Ontario's Pay Equity Act addresses gender-based pay disparities but does not explicitly address intersectional disparities. The Act compares female-dominated and male-dominated job classes — it does not compare the compensation of racialized women to that of non-racialized women within the same job class, or the compensation of women with disabilities to that of women without disabilities.
This limitation means that the Act addresses one axis of pay discrimination (gender) but not the intersecting axes that compound the disadvantage for women who face multiple forms of marginalization. Addressing intersectional pay disparities requires a broader set of legal tools — including the Human Rights Code, employment equity programs, and targeted policy interventions — that go beyond the scope of the Pay Equity Act.
What Employees Can Do
If you believe your employer is not complying with the Pay Equity Act, you have several options:
Request your pay equity plan. Under the Act, employers are required to prepare and post a pay equity plan. You have the right to review the plan and to see how female-dominated and male-dominated job classes in your establishment were evaluated and compared.
Talk to your union. If you are unionized, your union has an important role in the pay equity process. The union participates in the development of the pay equity plan, monitors compliance, and can file complaints with the Pay Equity Commission. Raise your concerns with your union representative.
File a complaint. You can file a complaint with the Pay Equity Commission if you believe your employer has not achieved or maintained pay equity. The Commission will investigate the complaint, and if a violation is found, can order the employer to adjust compensation. There is no filing fee.
Understand the timeline. Pay equity adjustments, when ordered, are prospective — they correct the compensation going forward. The Act does not generally provide for retroactive adjustments or back pay (unlike the Human Rights Code, which can provide remedies for past discrimination). This means that delays in filing complaints result in lost compensation that may not be recoverable.
The Path Forward
Ontario's Pay Equity Act was groundbreaking when it was enacted in 1988. Its fundamental structure remains sound — proactive obligations, systematic comparison, gender-neutral evaluation. But more than three decades later, the Act's promise has not been fully realized.
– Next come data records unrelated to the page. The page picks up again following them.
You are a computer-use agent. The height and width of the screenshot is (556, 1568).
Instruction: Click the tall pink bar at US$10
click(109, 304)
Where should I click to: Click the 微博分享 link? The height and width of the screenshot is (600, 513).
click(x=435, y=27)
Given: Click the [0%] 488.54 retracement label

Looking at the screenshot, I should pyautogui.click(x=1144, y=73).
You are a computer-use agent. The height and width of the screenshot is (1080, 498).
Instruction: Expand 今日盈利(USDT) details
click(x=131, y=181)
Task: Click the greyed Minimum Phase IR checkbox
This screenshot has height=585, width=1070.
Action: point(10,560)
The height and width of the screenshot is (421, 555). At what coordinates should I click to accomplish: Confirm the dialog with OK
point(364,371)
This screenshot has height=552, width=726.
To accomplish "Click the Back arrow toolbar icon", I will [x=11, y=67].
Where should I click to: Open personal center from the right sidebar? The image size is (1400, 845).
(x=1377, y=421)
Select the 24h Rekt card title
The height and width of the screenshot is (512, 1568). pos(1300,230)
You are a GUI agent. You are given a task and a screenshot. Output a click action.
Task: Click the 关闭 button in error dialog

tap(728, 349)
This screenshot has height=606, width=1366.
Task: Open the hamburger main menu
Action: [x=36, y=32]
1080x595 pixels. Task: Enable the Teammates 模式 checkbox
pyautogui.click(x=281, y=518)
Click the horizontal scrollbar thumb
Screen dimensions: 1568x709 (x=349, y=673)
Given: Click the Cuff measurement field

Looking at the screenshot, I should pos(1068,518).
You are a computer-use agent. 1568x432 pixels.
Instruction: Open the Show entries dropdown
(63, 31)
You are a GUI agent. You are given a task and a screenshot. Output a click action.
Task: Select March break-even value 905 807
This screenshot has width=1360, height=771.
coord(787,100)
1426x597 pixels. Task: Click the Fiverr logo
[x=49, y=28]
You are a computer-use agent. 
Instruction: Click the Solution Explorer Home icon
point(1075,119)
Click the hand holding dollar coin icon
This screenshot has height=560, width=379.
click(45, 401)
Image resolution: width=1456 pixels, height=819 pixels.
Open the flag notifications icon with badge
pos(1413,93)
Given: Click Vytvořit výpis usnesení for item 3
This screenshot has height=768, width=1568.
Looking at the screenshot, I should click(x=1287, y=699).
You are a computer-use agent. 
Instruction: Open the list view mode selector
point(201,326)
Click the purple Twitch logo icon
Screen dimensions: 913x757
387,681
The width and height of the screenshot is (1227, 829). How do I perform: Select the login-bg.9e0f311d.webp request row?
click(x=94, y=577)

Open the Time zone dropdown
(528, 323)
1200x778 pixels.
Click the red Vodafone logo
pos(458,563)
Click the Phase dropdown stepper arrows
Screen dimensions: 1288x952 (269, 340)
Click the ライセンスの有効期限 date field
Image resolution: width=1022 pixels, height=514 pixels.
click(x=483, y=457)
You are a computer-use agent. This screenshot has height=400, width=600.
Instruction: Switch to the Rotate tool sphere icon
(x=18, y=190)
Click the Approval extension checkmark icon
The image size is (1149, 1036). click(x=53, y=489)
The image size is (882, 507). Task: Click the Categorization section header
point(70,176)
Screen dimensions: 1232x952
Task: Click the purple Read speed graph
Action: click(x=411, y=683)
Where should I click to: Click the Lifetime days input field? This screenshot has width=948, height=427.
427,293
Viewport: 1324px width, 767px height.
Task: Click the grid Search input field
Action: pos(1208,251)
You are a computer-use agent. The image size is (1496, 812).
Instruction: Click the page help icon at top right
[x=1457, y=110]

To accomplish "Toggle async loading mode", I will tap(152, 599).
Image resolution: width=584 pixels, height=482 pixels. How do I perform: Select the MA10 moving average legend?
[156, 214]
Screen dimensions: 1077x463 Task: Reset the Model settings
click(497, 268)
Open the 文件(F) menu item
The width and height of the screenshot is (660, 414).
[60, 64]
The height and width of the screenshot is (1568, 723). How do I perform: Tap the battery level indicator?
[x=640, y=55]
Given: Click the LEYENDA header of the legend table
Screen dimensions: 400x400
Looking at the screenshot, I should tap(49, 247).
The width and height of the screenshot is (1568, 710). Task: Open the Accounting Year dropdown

Full realization requires three things: stronger enforcement by the Pay Equity Commission, with adequate resources and a willingness to pursue proactive compliance rather than relying solely on complaints; greater employer accountability, including mandatory pay equity reporting that would make compliance (or non-compliance) visible to employees, unions, and the public; and extension of the pay equity framework to address intersectional disparities, recognizing that gender-based pay inequity cannot be fully addressed without also addressing race-based, disability-based, and other forms of pay discrimination.
The Pay Equity Act gives Ontario employees a legal right to equal pay for work of equal value. That right exists today, and it is enforceable. The challenge is ensuring that more employees know about it and that the enforcement mechanisms are strong enough to make it real.